Re: a SHACL specification based on SPARQL from Holger Knublauch on 2015-03-04 (public-data-shapes-wg@w3.org from March 2015)

From: Holger Knublauch <holger@topquadrant.com>
Date: Wed, 04 Mar 2015 11:11:57 +1000
To: public-data-shapes-wg@w3.org
Message-ID: <54F65BDD.8040807@topquadrant.com>
Hi Peter,

thanks for this proposal. Interesting to see alternative ways of 
introducing/explaining/specifying this technology. Of course lots of 
details are missing, so this would need much more work.

As a first step, I am trying to enumerate the differences between your 
proposal and what's currently in the draft spec. Comments in-line.
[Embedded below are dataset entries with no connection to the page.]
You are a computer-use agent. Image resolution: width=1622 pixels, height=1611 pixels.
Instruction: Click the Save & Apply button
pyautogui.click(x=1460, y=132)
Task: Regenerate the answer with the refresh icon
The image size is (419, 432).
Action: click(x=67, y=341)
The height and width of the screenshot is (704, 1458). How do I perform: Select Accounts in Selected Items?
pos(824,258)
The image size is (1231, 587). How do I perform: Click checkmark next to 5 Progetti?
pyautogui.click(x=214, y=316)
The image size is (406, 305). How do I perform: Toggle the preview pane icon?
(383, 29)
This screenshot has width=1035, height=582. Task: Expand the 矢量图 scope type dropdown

On 3/4/2015 4:02, Peter F. Patel-Schneider wrote:
> -----BEGIN PGP SIGNED MESSAGE-----
> Hash: SHA1
>
> Here is the core of what I think a SHACL specification based on SPARQL
> should look like.
>
> peter
>
>
>
>
>   SHACL Specification
>
>
> Preliminaries
>
> Throughout the text of this document IRIs are written in CURIE form using
> the following prefixes:
> rdf = ...
> rdfs = ...
> xsd = ...
> shacl = ...
>
>
> The SHACL Core Constraint Language
>
> SHACL is based on the SPARQL 1.1 Query Language.  In SHACL, certain results
> of the evaluation of SPARQL 1.1 Query Language queries (hereafter SPARQL
> queries) on an RDF graph or dataset under the RDFS entailment regime are
> interpreted as constraint violations.

Do you want to make RDFS entailment mandatory?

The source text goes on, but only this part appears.